(Entries on locating words and elements)
* * * *

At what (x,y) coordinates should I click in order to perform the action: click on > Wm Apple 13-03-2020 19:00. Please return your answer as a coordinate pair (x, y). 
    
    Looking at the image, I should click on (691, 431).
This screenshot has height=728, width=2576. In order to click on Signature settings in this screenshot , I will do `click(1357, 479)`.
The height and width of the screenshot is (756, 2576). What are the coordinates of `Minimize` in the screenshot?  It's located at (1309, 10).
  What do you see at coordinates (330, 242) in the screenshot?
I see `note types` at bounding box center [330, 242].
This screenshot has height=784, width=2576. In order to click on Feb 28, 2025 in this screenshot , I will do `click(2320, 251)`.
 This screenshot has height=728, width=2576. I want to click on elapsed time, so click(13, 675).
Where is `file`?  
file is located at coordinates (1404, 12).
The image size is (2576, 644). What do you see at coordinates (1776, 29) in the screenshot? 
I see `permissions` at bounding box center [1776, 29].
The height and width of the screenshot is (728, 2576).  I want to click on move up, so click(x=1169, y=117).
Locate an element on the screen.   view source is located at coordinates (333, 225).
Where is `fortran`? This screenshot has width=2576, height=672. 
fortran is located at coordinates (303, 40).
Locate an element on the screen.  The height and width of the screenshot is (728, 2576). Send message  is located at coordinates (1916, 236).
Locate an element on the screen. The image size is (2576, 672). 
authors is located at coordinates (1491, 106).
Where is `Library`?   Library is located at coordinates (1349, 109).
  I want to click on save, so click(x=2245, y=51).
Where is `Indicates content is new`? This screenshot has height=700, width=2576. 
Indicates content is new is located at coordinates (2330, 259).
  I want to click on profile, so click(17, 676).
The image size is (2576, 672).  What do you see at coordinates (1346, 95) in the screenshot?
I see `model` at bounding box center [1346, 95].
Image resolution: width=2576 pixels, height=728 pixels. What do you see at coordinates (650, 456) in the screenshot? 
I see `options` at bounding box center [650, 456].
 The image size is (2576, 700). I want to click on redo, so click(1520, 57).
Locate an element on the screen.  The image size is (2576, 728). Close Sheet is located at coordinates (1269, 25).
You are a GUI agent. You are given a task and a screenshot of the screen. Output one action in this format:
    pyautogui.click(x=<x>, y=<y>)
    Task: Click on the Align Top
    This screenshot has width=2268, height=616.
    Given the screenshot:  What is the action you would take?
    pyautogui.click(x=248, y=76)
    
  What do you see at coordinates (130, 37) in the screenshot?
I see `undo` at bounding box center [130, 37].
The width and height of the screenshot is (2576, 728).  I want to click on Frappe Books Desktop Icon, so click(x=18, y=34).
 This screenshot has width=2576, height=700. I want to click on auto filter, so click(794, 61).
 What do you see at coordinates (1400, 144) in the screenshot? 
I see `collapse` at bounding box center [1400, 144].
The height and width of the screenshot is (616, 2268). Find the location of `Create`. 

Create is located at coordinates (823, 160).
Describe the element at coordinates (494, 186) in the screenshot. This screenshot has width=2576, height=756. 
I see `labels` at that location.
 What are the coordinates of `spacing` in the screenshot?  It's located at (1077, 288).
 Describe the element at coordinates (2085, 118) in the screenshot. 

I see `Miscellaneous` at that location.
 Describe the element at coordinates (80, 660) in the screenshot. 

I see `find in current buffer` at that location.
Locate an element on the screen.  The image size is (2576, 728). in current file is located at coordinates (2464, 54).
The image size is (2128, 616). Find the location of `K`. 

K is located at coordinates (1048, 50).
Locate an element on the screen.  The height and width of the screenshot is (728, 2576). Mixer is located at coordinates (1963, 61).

* * * *

→ WORK INSTRUCTIONS
Can you update these lines so that every "Locate an element on the screen" reads "Find an element on the screen", leaving everything else unchanged?

→ TASK OUTPUT
At what (x,y) coordinates should I click in order to perform the action: click on > Wm Apple 13-03-2020 19:00. Please return your answer as a coordinate pair (x, y). 
    
    Looking at the image, I should click on (691, 431).
This screenshot has height=728, width=2576. In order to click on Signature settings in this screenshot , I will do `click(1357, 479)`.
The height and width of the screenshot is (756, 2576). What are the coordinates of `Minimize` in the screenshot?  It's located at (1309, 10).
  What do you see at coordinates (330, 242) in the screenshot?
I see `note types` at bounding box center [330, 242].
This screenshot has height=784, width=2576. In order to click on Feb 28, 2025 in this screenshot , I will do `click(2320, 251)`.
 This screenshot has height=728, width=2576. I want to click on elapsed time, so click(13, 675).
Where is `file`?  
file is located at coordinates (1404, 12).
The image size is (2576, 644). What do you see at coordinates (1776, 29) in the screenshot? 
I see `permissions` at bounding box center [1776, 29].
The height and width of the screenshot is (728, 2576).  I want to click on move up, so click(x=1169, y=117).
Find an element on the screen.   view source is located at coordinates (333, 225).
Where is `fortran`? This screenshot has width=2576, height=672. 
fortran is located at coordinates (303, 40).
Find an element on the screen.  The height and width of the screenshot is (728, 2576). Send message  is located at coordinates (1916, 236).
Find an element on the screen. The image size is (2576, 672). 
authors is located at coordinates (1491, 106).
Where is `Library`?   Library is located at coordinates (1349, 109).
  I want to click on save, so click(x=2245, y=51).
Where is `Indicates content is new`? This screenshot has height=700, width=2576. 
Indicates content is new is located at coordinates (2330, 259).
  I want to click on profile, so click(17, 676).
The image size is (2576, 672).  What do you see at coordinates (1346, 95) in the screenshot?
I see `model` at bounding box center [1346, 95].
Image resolution: width=2576 pixels, height=728 pixels. What do you see at coordinates (650, 456) in the screenshot? 
I see `options` at bounding box center [650, 456].
 The image size is (2576, 700). I want to click on redo, so click(1520, 57).
Find an element on the screen.  The image size is (2576, 728). Close Sheet is located at coordinates (1269, 25).
You are a GUI agent. You are given a task and a screenshot of the screen. Output one action in this format:
    pyautogui.click(x=<x>, y=<y>)
    Task: Click on the Align Top
    This screenshot has width=2268, height=616.
    Given the screenshot:  What is the action you would take?
    pyautogui.click(x=248, y=76)
    
  What do you see at coordinates (130, 37) in the screenshot?
I see `undo` at bounding box center [130, 37].
The width and height of the screenshot is (2576, 728).  I want to click on Frappe Books Desktop Icon, so click(x=18, y=34).
 This screenshot has width=2576, height=700. I want to click on auto filter, so click(794, 61).
 What do you see at coordinates (1400, 144) in the screenshot? 
I see `collapse` at bounding box center [1400, 144].
The height and width of the screenshot is (616, 2268). Find the location of `Create`. 

Create is located at coordinates (823, 160).
Describe the element at coordinates (494, 186) in the screenshot. This screenshot has width=2576, height=756. 
I see `labels` at that location.
 What are the coordinates of `spacing` in the screenshot?  It's located at (1077, 288).
 Describe the element at coordinates (2085, 118) in the screenshot. 

I see `Miscellaneous` at that location.
 Describe the element at coordinates (80, 660) in the screenshot. 

I see `find in current buffer` at that location.
Find an element on the screen.  The image size is (2576, 728). in current file is located at coordinates (2464, 54).
The image size is (2128, 616). Find the location of `K`. 

K is located at coordinates (1048, 50).
Find an element on the screen.  The height and width of the screenshot is (728, 2576). Mixer is located at coordinates (1963, 61).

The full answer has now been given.